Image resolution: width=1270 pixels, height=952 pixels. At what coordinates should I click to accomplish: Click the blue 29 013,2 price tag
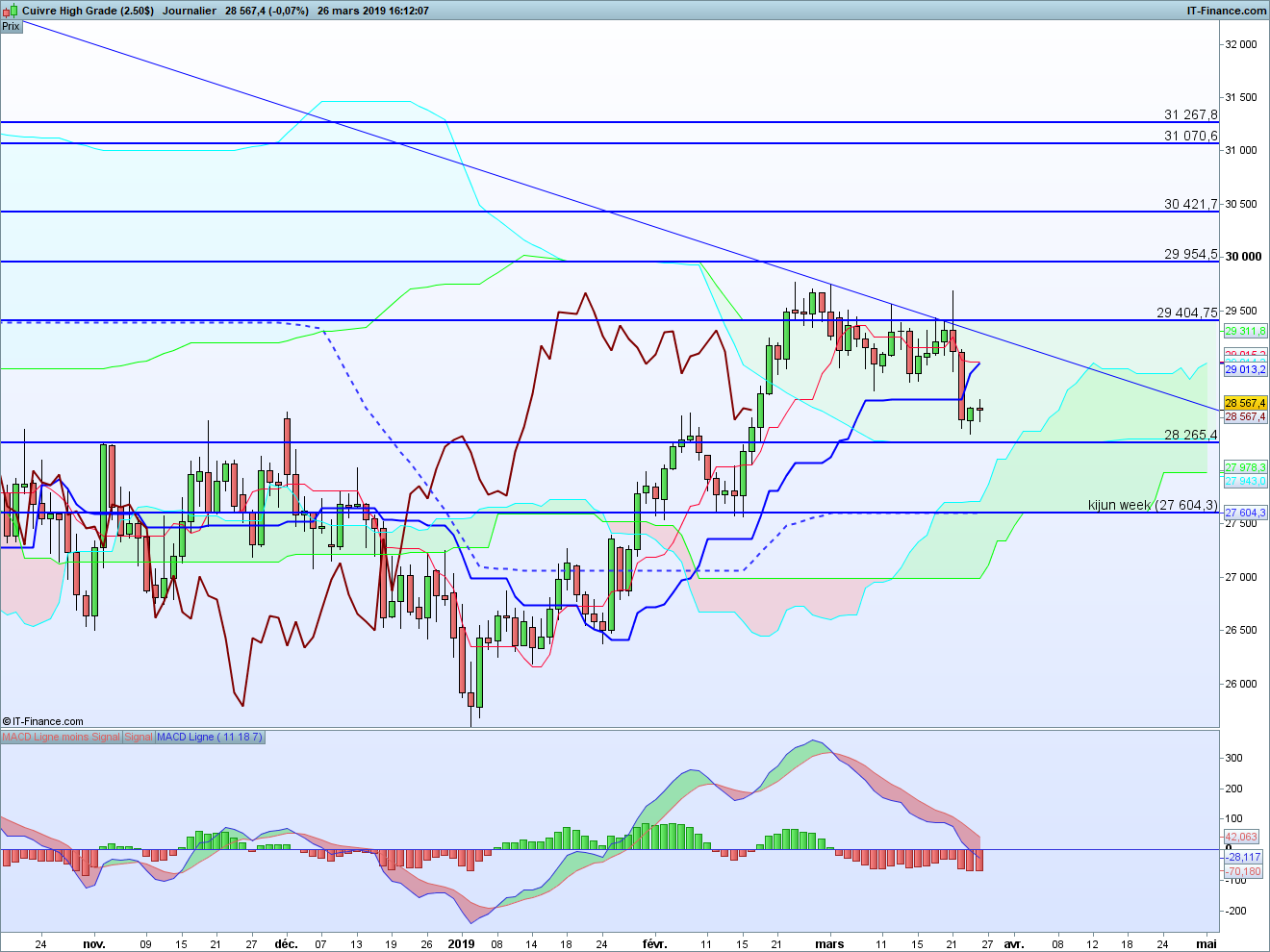pos(1245,369)
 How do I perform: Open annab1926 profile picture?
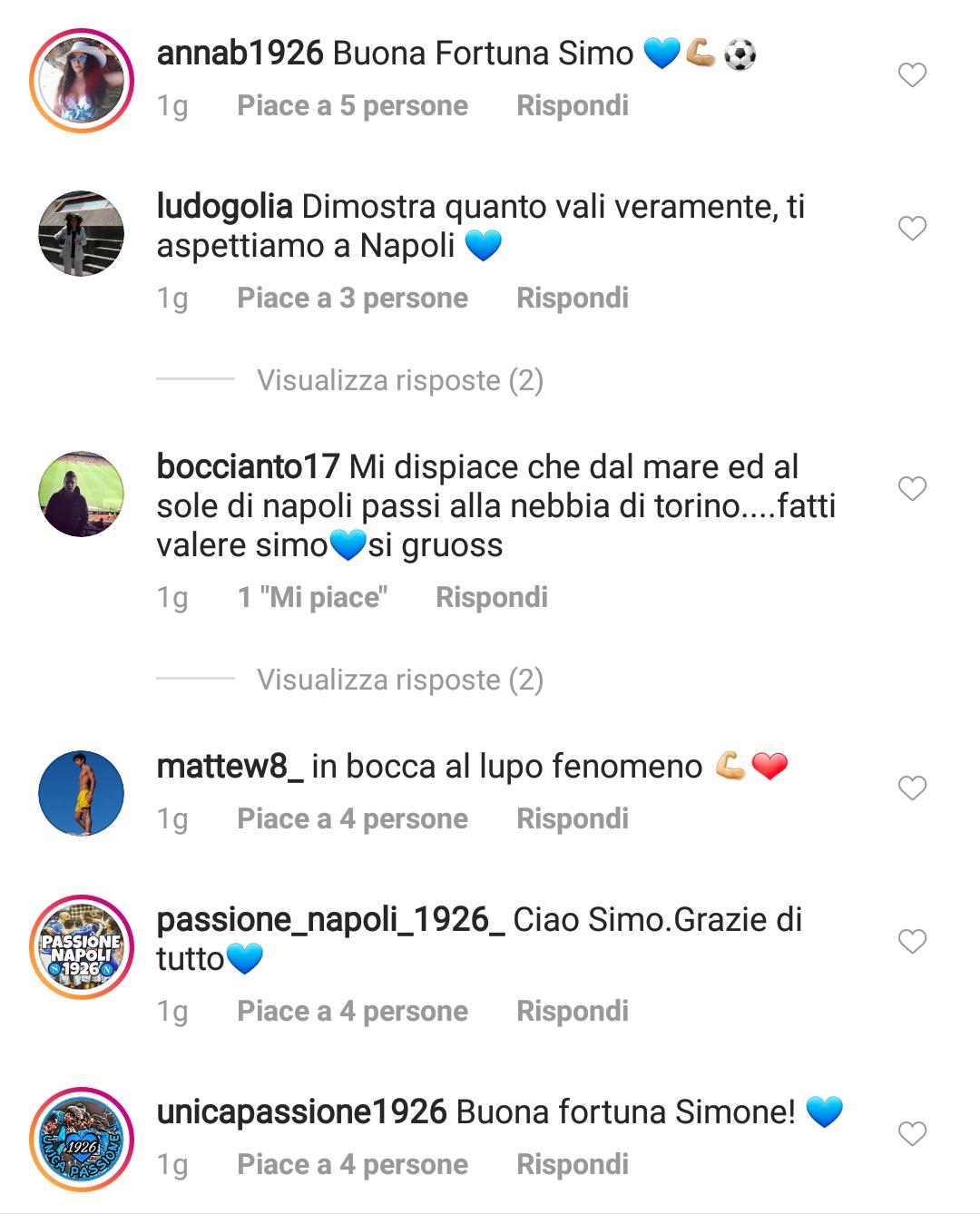[x=82, y=81]
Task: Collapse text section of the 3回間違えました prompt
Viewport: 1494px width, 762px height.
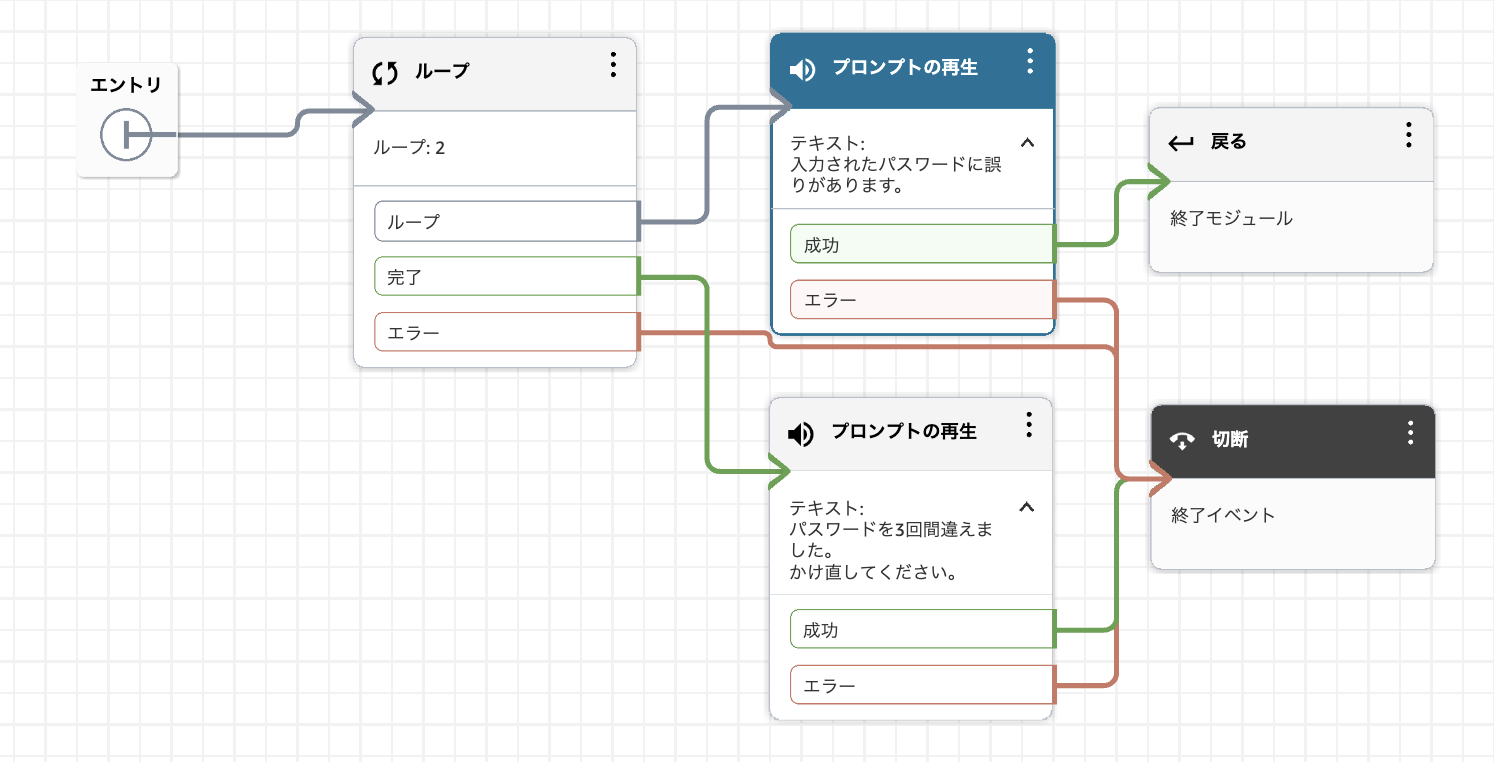Action: pos(1026,506)
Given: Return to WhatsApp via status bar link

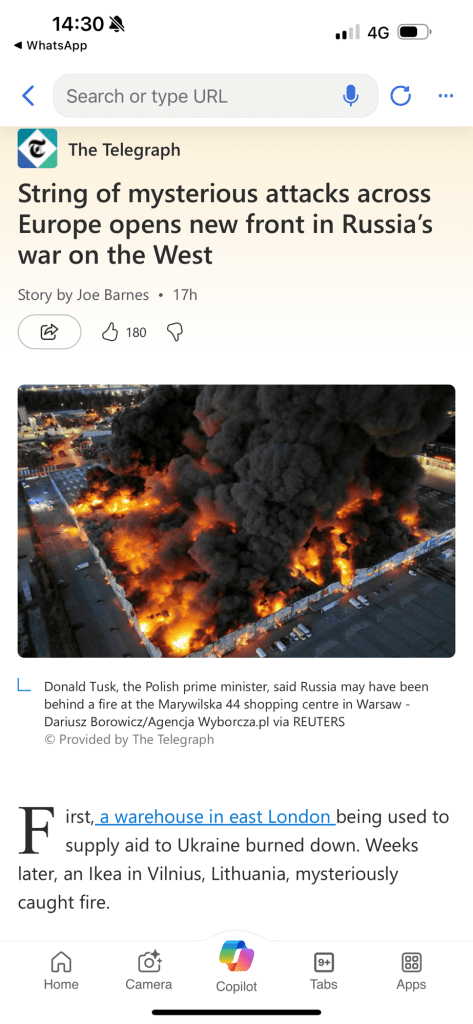Looking at the screenshot, I should tap(50, 46).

————

_GOAL OF THE EXERCISE:_ The expected output is an exact retyping of the lines from the line with "How do I perform: Open" through the last line of the data, with both ends kept and the pictures dropped.

_ANSWER TO THIS TASK:_
 How do I perform: Open annab1926 profile picture?
[x=82, y=81]
Task: Collapse text section of the 3回間違えました prompt
Viewport: 1494px width, 762px height.
Action: pos(1026,506)
Given: Return to WhatsApp via status bar link

Looking at the screenshot, I should tap(50, 46).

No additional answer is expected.